◆ HOW TO COMPLETE THIS TASK
Leaving the pictures aside, write out the whole listing below exactly.

◆ ENTRIES SHOWN
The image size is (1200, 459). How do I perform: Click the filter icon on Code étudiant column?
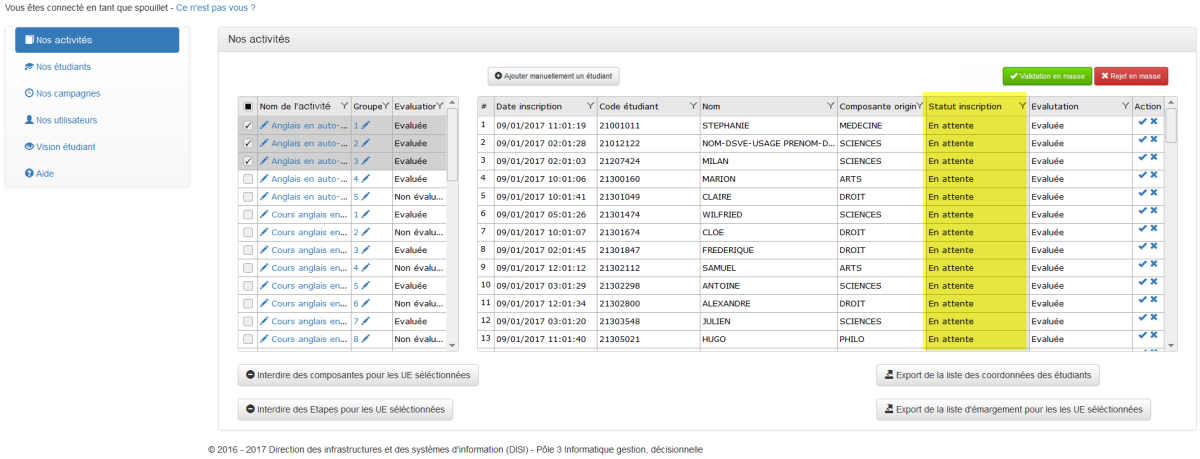pos(692,106)
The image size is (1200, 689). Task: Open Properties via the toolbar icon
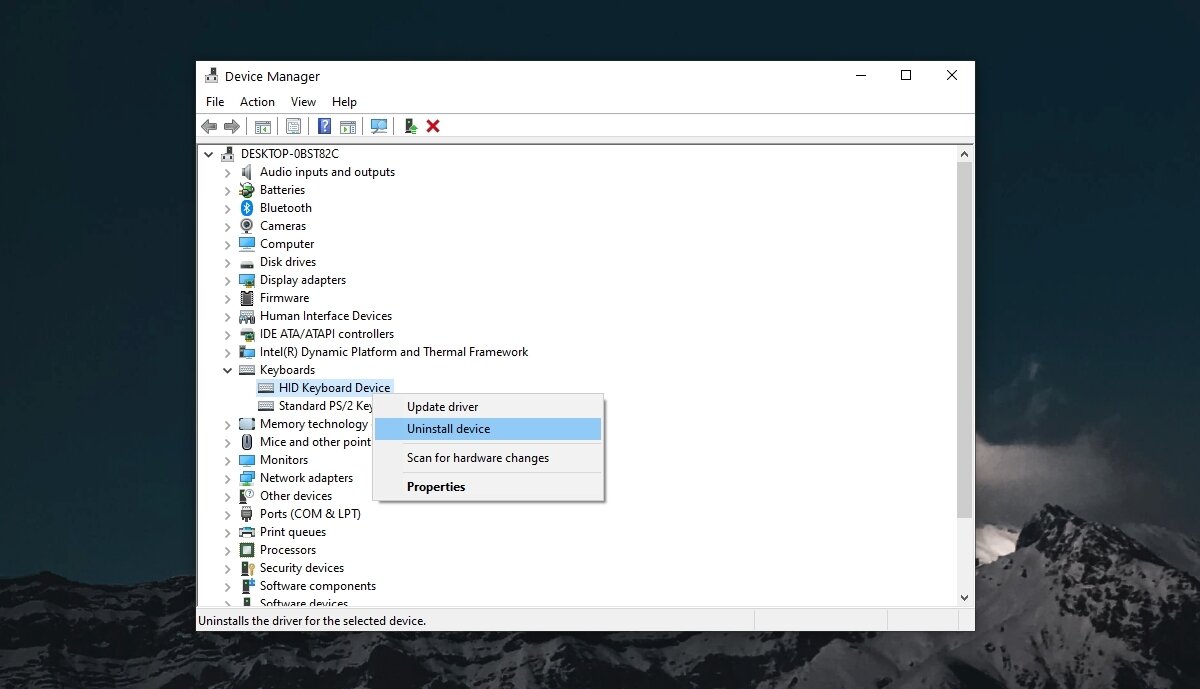pos(293,126)
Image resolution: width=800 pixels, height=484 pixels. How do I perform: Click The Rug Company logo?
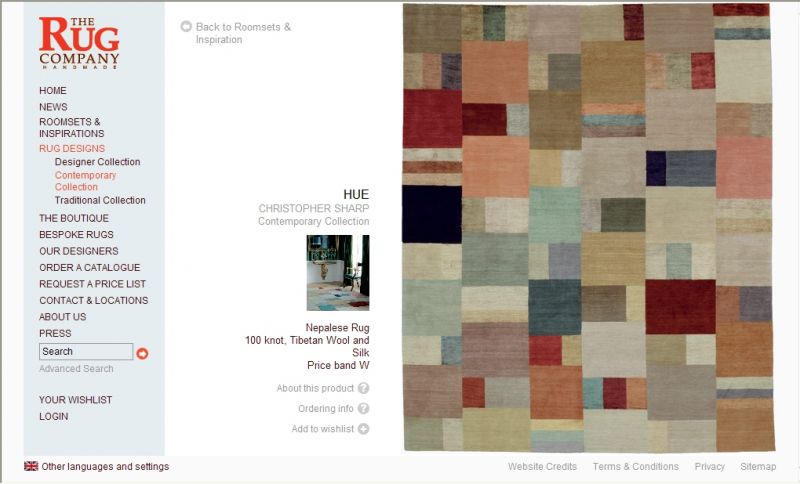(79, 43)
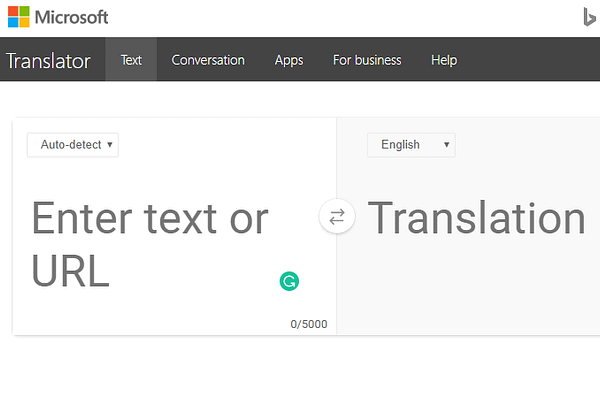Click blank area below the translator box
Viewport: 600px width, 420px height.
click(300, 380)
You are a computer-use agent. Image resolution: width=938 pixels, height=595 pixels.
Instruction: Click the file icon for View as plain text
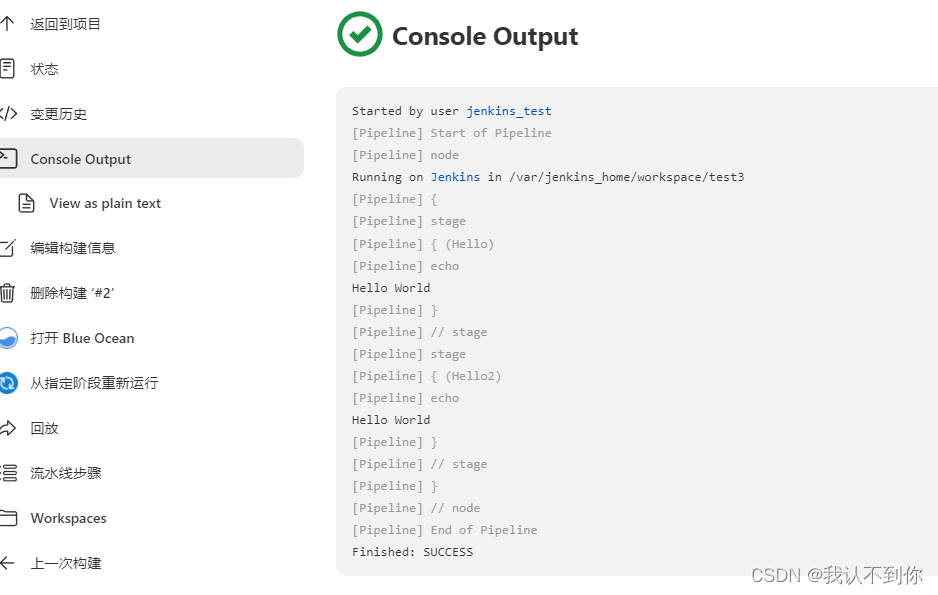click(27, 203)
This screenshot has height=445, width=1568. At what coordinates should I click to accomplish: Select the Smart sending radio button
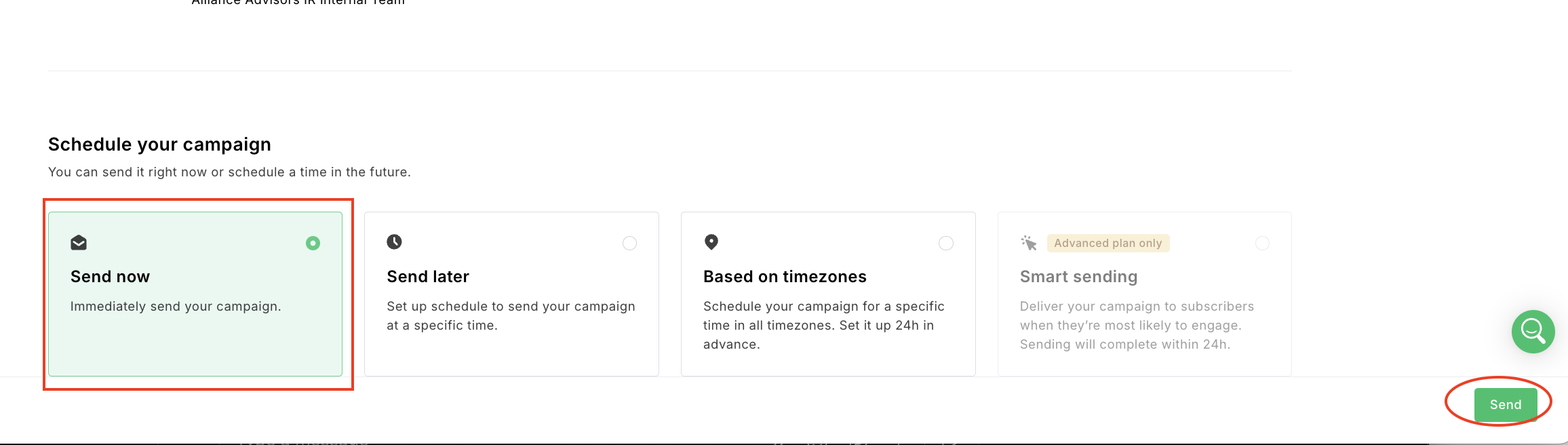(1262, 243)
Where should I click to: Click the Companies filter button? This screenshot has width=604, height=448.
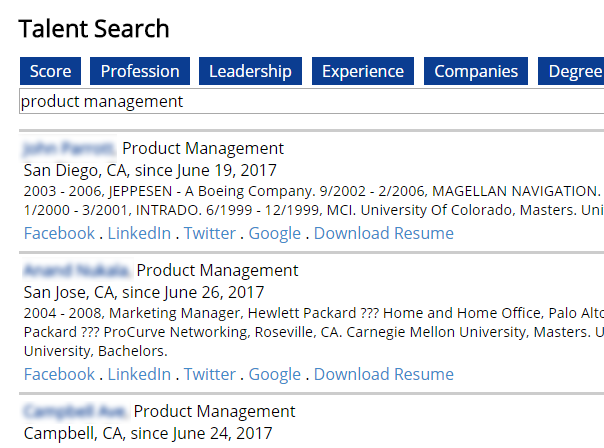(x=476, y=71)
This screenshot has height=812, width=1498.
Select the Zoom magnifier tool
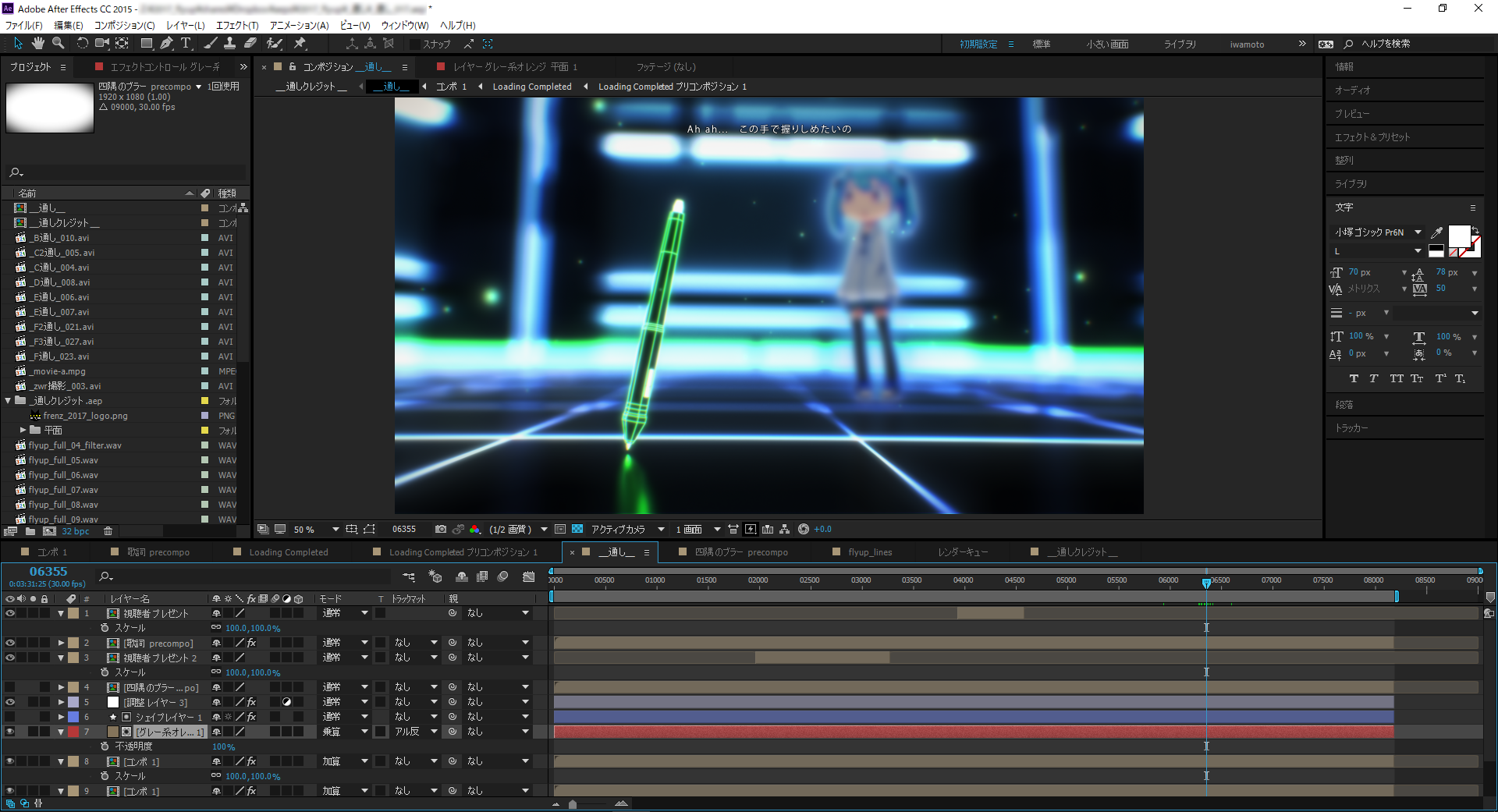tap(58, 44)
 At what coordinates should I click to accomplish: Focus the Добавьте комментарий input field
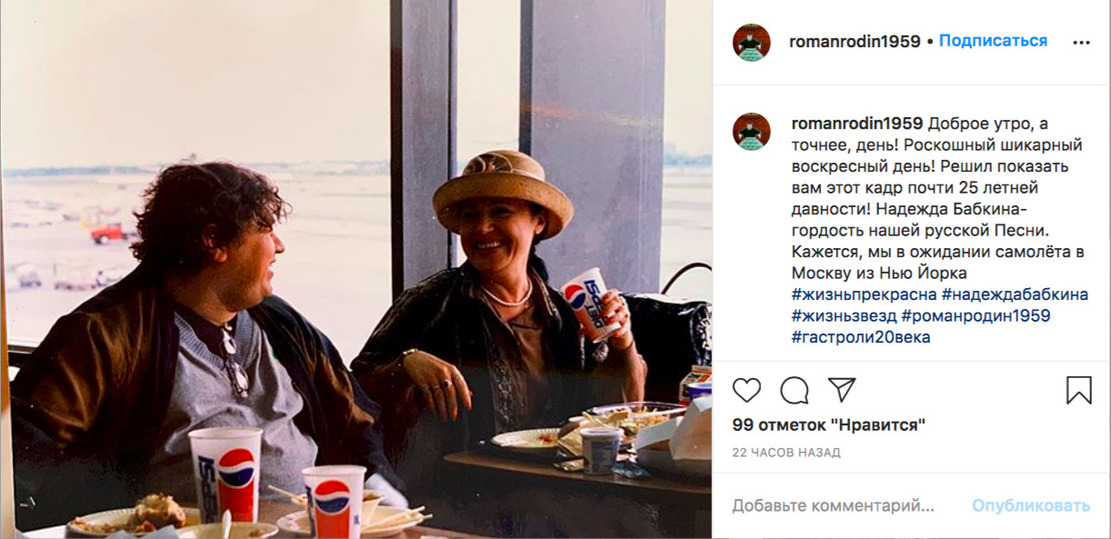833,506
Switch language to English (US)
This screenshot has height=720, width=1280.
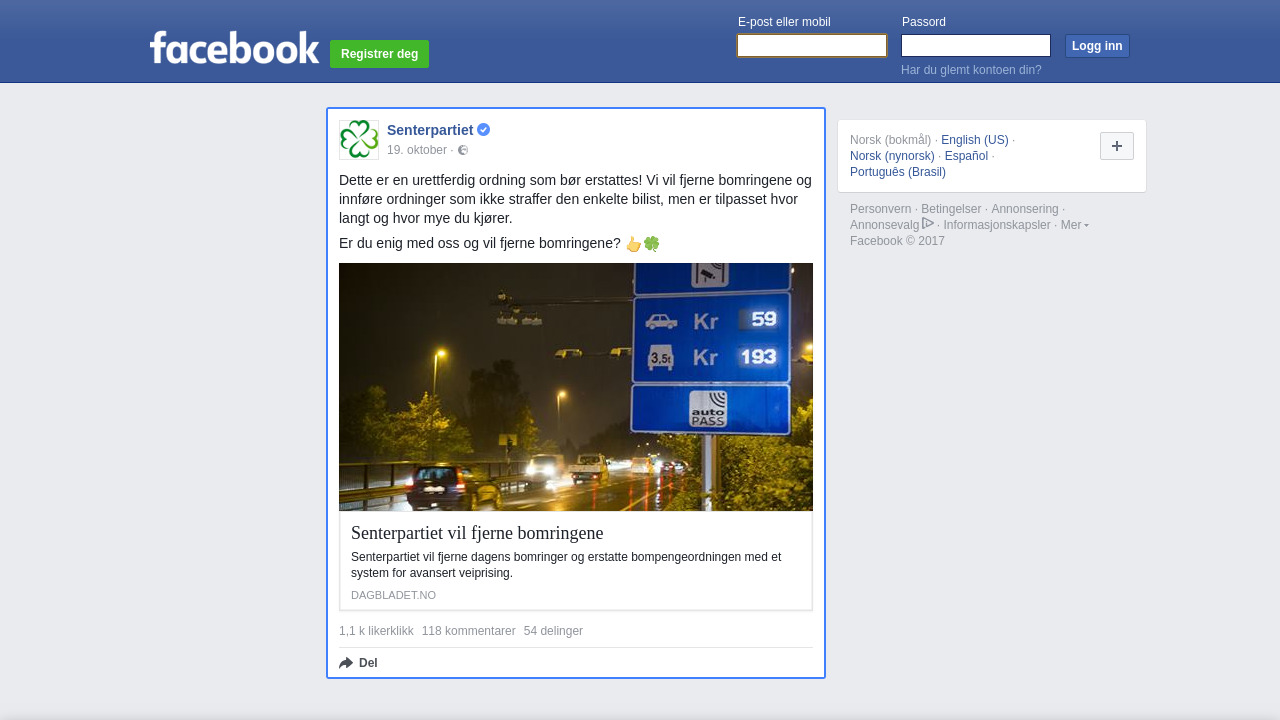[975, 140]
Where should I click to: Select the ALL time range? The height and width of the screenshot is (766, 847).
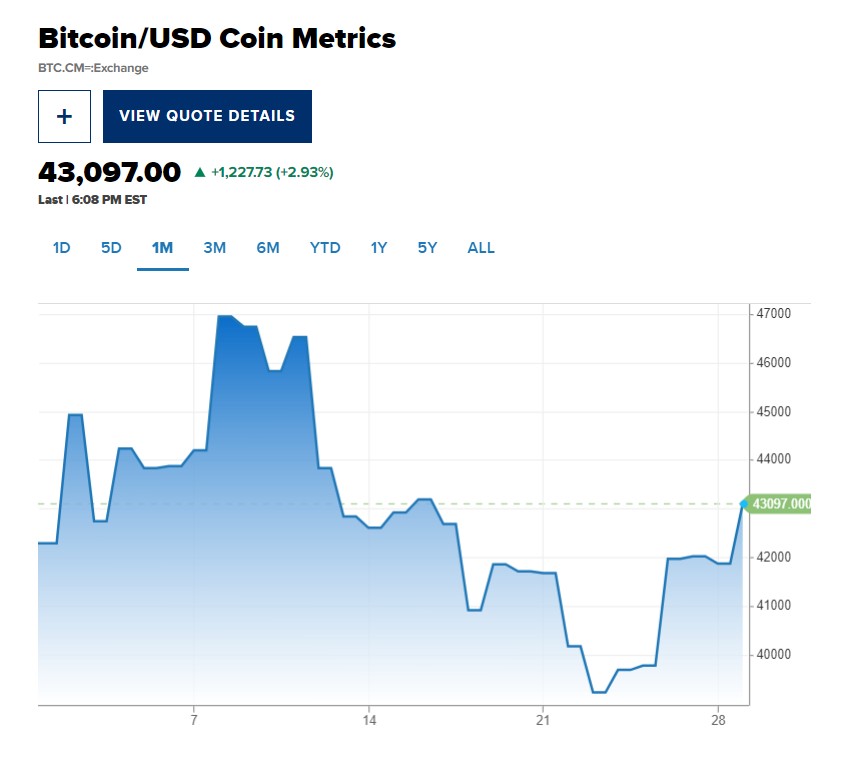[x=481, y=248]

◆ ANSWER TO THIS EXERCISE
The image size is (1200, 459). How do I perform: Click the filter icon on Code étudiant column?
pos(692,106)
The image size is (1200, 689). Task: Open Properties via the toolbar icon
pos(293,126)
Image resolution: width=800 pixels, height=484 pixels. How do I perform: Click The Rug Company logo?
(79, 43)
Click blank area below the translator box
Viewport: 600px width, 420px height.
click(300, 380)
You are a computer-use agent. Image resolution: width=938 pixels, height=595 pixels.
Instruction: Click the file icon for View as plain text
click(27, 203)
This screenshot has height=445, width=1568. At what coordinates should I click to accomplish: Select the Smart sending radio button
(1262, 243)
Where should I click to: Click the Companies filter button? This screenshot has width=604, height=448.
(x=476, y=71)
This screenshot has height=812, width=1498.
Select the Zoom magnifier tool
tap(58, 44)
 At what coordinates should I click to accomplish: Focus the Добавьте комментарий input field
833,506
Switch language to English (US)
This screenshot has height=720, width=1280.
[975, 140]
Where should I click to: Select the ALL time range? The height and width of the screenshot is (766, 847).
[x=481, y=248]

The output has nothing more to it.